As they’re called in The Predator , the "space aliens" — as if the word in post-Trump America mandatorily requires a geographical prefix — have been visiting earth more frequently to gather human DNA for hybridisation. For reasons unknown, Quinn McKenna (Boyd Holbrook) is in the same forest that the predator crash-lands in. He steals the alien’s helmet and gauntlet, which ends up being delivered to his autistic son Rory (Jacob Tremblay) and estranged wife Emily (Yvonne Strahovski). Soon the extraterrestrial is after his family and McKenna reels in a motley crew of troubled army men to protect his family.
- Director: Shane Black
- Cast: Boyd Holbrook, Trevante Rhodes, Jacob Tremblay, Keegan-Michael Key, Olivia Munn, Thomas Jane, Alfie Allen, Sterling K. Brown
- Storyline: As any Indian who’s ever watched a film in a cinema would know, the censor gods have a mind of their own. It’s no wonder then that badly chopped sequences are a norm for us. But with The Predator, the Indian censors barely make a dent in the film’s beat-up logic. The latest instalment of the monster franchise leave our heads scratched raw with confusion, entirely on its own.
Either director Shane Black (who acted in the original 1987 Arnold Schwarzenegger film) missed a final check before his film released or he couldn’t be bothered to care. Because there’s no excuse for how shoddy The Predator is. Most glaringly obvious of course is the editing that renders the film unintelligible. Ridiculous scene jumps constantly defy rational chronology. At one moment, a protagonist marvels at how complex alien technology yet also knows exactly how to tackle it another instance. At one time, a pit bull goes to battle monster alien dogs, but the fight ends before its even begun. We never know what happens to the poor canine. Continuity glares abound – a character that suddenly has sunglasses on — at night, may we add —had none in the previous scene. Then a really important member of the film dies with the fanfare of swatting a fly. Amidst a serious combat sequence, two people face-off each other in a murder suicide: one is impaled to a tree branch, suspended in mid-air while the other has their entrails spilling into his lap.
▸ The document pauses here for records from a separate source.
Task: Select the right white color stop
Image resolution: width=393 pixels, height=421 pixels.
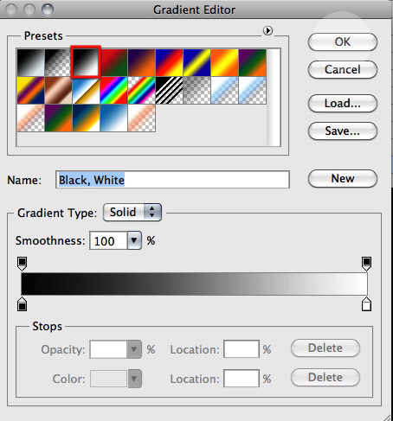Action: [366, 304]
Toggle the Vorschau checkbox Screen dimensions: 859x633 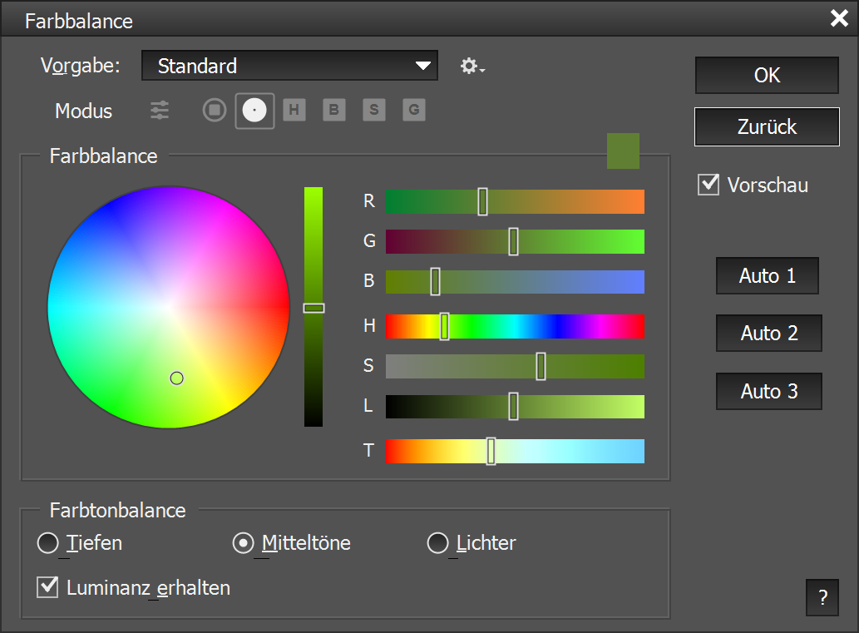tap(708, 185)

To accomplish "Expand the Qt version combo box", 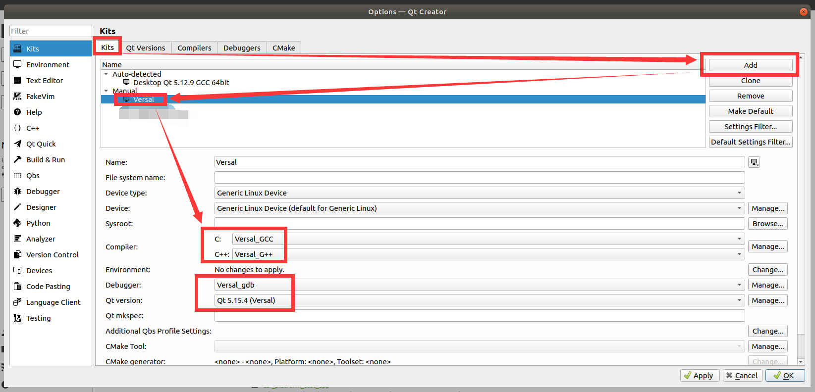I will point(480,300).
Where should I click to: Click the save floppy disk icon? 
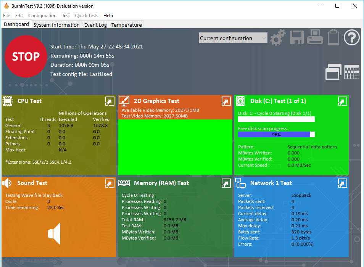(x=296, y=38)
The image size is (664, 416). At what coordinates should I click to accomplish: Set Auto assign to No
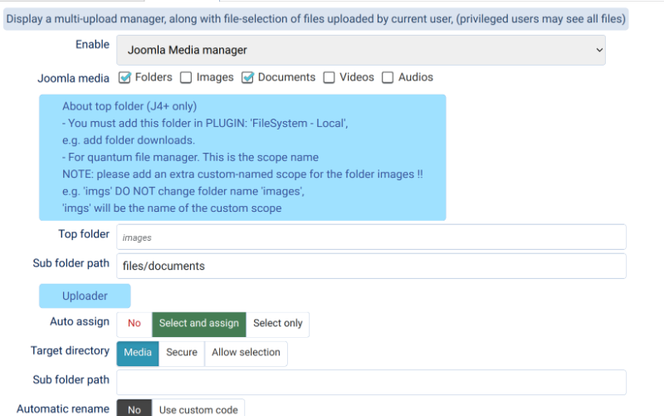[134, 324]
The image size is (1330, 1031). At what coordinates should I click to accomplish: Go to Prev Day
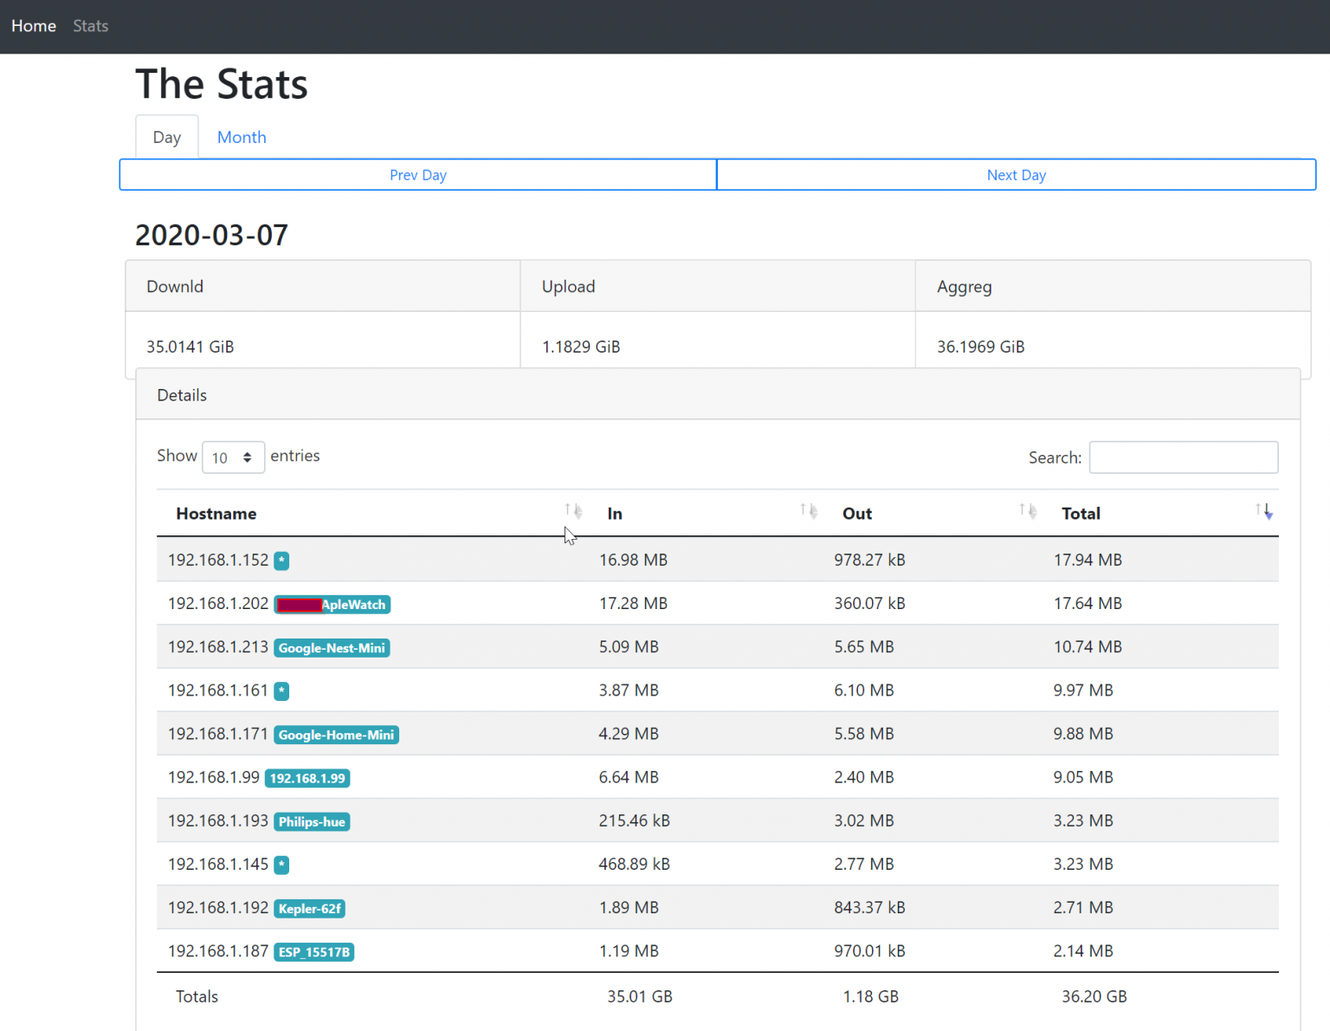[418, 175]
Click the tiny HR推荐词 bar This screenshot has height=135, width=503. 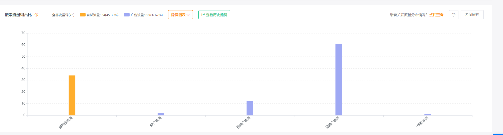[x=428, y=115]
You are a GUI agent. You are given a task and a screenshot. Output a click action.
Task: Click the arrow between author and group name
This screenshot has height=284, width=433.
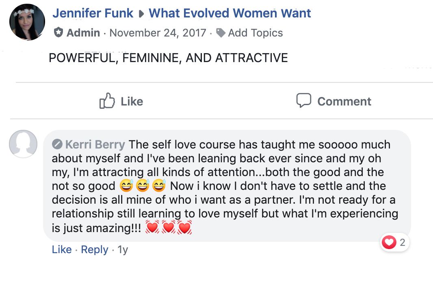point(141,14)
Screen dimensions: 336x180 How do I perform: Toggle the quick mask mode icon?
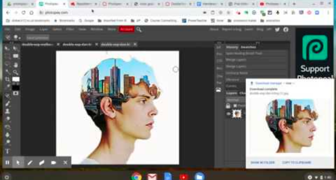[x=16, y=93]
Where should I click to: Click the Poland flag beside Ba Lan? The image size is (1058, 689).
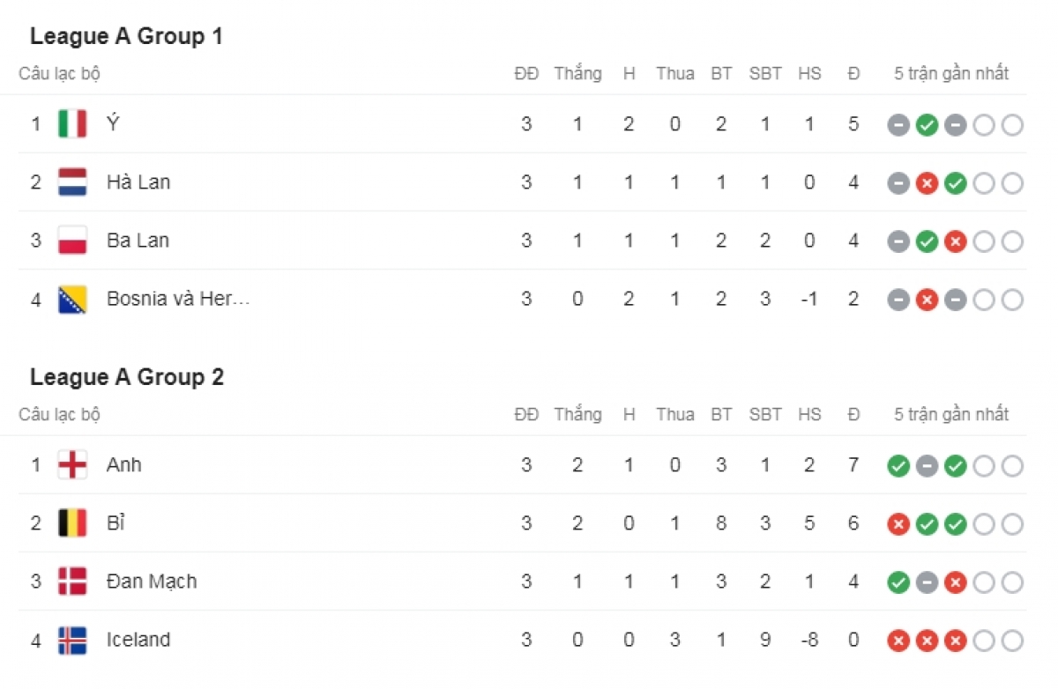72,241
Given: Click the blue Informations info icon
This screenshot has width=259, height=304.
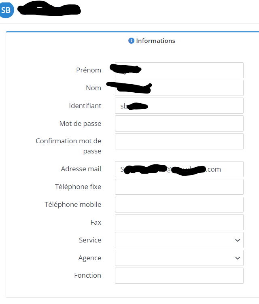Looking at the screenshot, I should point(131,41).
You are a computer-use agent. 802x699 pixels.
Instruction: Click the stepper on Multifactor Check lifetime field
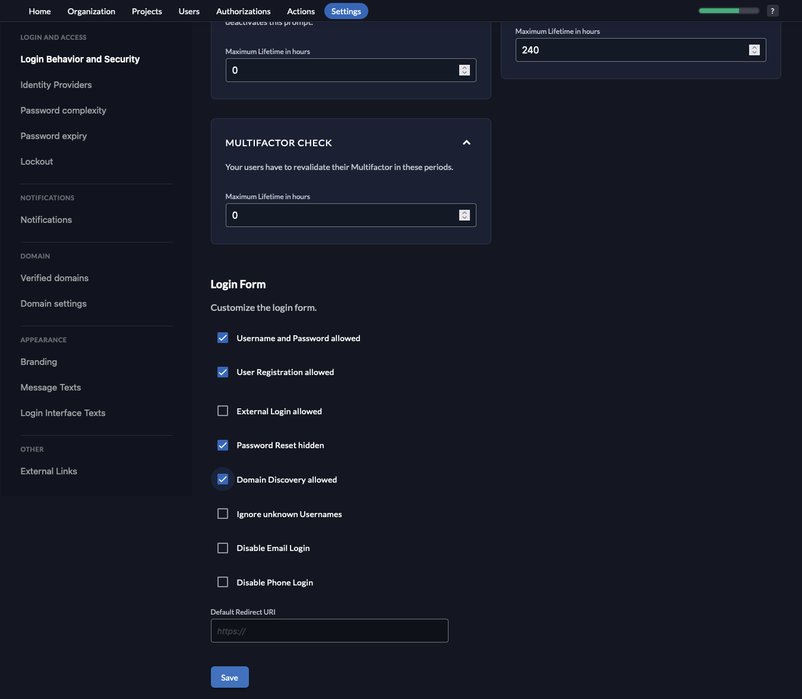pos(464,215)
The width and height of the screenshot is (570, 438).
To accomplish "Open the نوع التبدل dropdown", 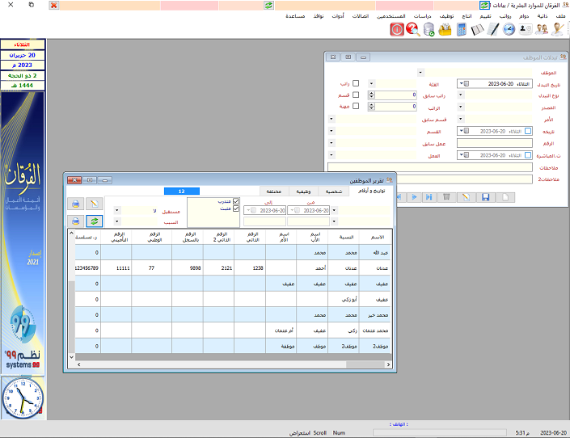I will 461,95.
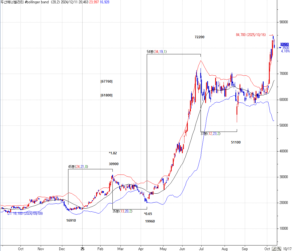
Task: Click the 두산에너빌리티 stock name
Action: tap(12, 2)
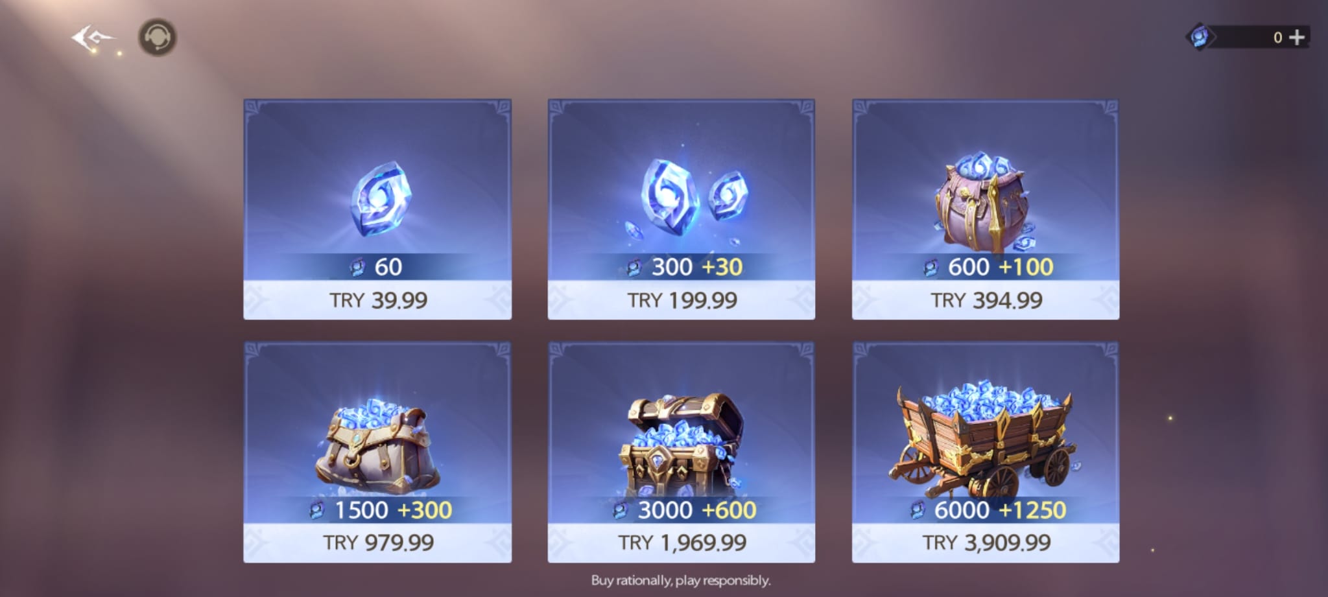Tap the back arrow icon

(x=93, y=38)
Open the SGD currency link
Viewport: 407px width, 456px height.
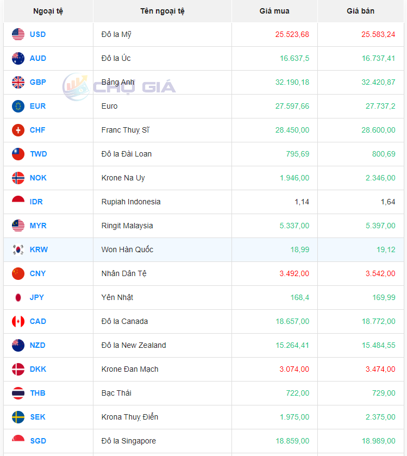click(x=37, y=441)
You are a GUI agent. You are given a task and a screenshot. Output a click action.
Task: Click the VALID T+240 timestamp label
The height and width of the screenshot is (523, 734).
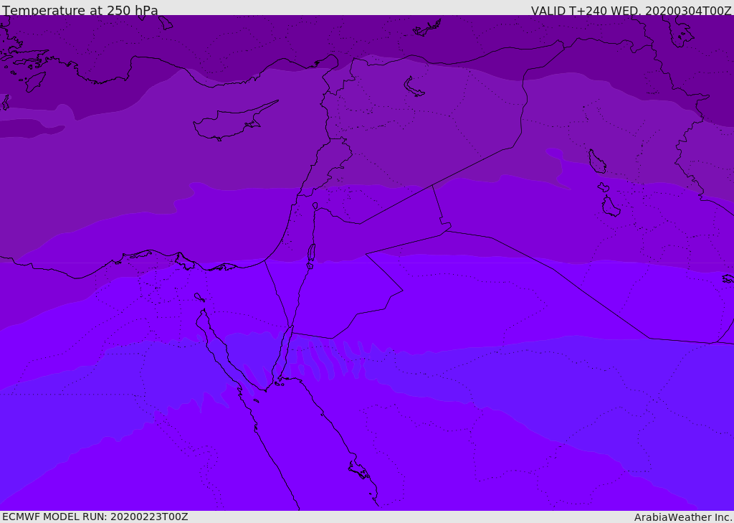click(631, 10)
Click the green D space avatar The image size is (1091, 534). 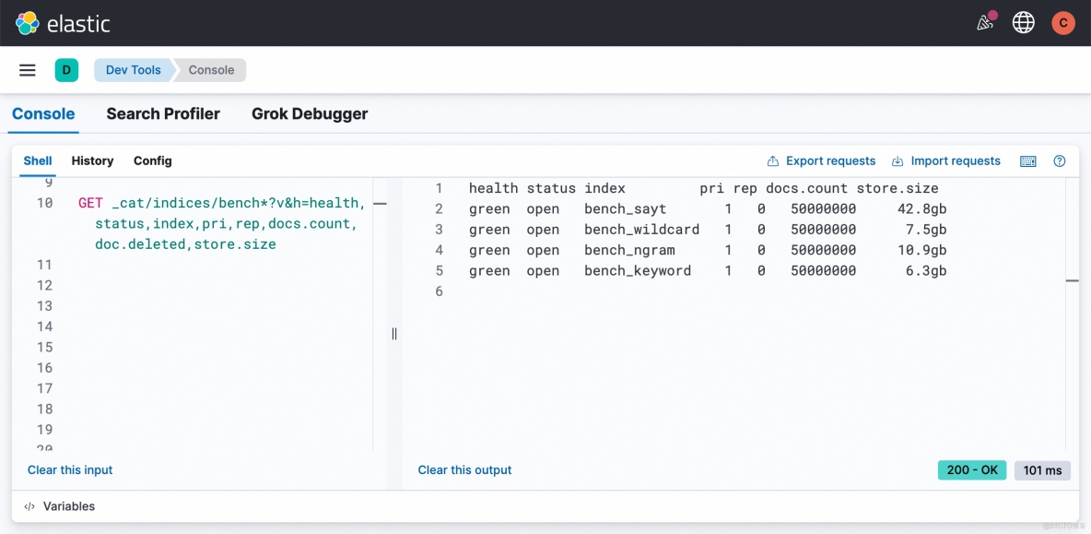coord(66,70)
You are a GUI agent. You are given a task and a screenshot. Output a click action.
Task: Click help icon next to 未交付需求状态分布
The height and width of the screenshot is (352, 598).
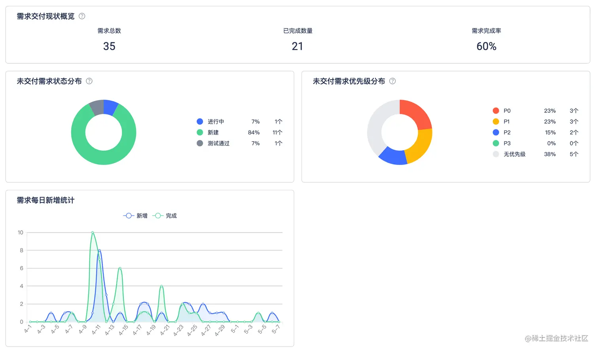[89, 81]
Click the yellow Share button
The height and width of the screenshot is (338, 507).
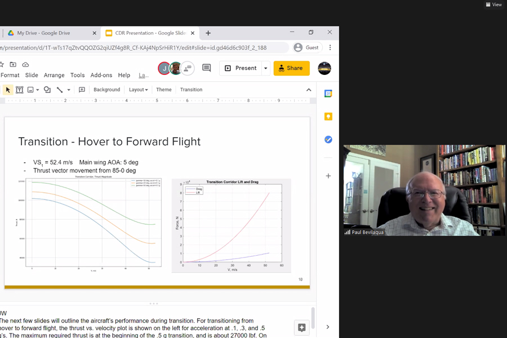(x=291, y=68)
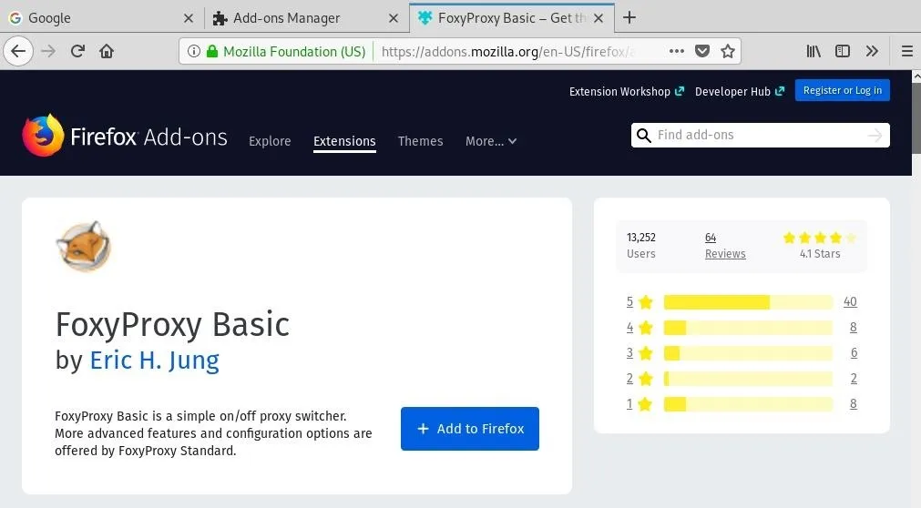Viewport: 921px width, 508px height.
Task: Go to the browser Home page
Action: [107, 52]
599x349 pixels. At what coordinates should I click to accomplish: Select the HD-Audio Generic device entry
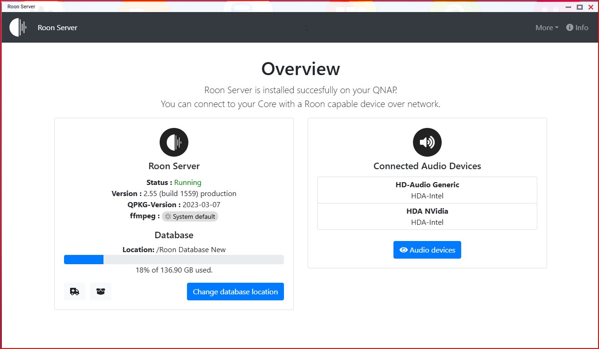[427, 190]
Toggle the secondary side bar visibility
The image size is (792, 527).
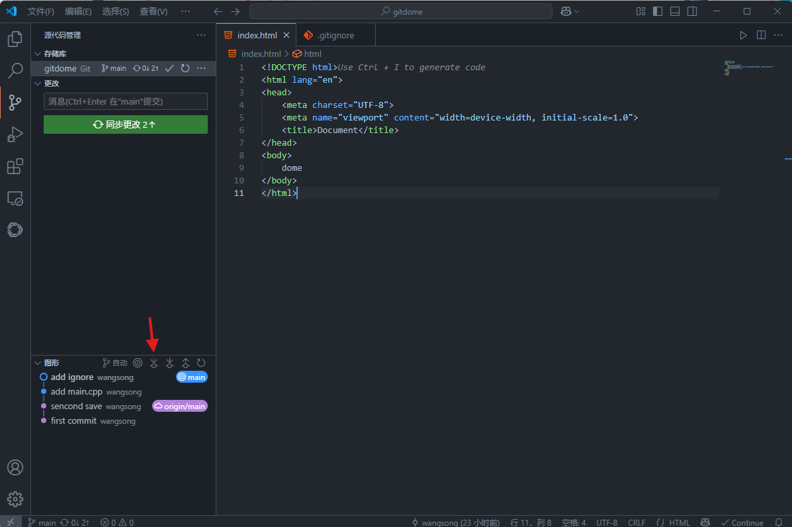692,11
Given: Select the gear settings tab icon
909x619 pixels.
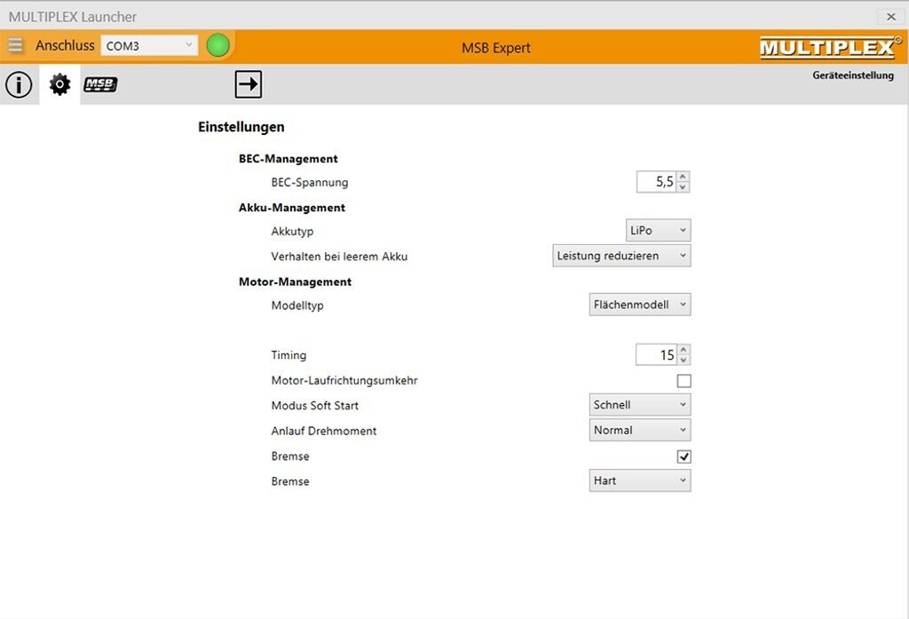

If the dismal unravelling of the film’s plot isn’t oppressive enough, its tone-deaf screenplay will dance on every last nerve. The comic relief is centred around an ex-military man’s Tourette’s syndrome. Director Black not only let his friend, a known sex offender, be a part of his film but he allowed lines like "tone down the psychosis" and "his son is retarded" to make the final cut. The Predator is a let down on so many counts that any and all redeeming factors go unnoticed while its mammoth flaws haunt your memory long after this debacle of a film is over.